▸ **Exercise brief**
The response must consist of the records below, copied exactly.

[Saved entries]
□ □ □ □ □

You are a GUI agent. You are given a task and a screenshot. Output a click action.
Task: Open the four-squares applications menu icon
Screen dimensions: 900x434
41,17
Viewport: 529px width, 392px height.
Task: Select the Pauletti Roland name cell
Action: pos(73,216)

□ □ □ □ □

▸ **Your response**
You are a GUI agent. You are given a task and a screenshot. Output a click action.
Task: Open the four-squares applications menu icon
Screen dimensions: 900x434
41,17
Viewport: 529px width, 392px height.
Task: Select the Pauletti Roland name cell
Action: pos(73,216)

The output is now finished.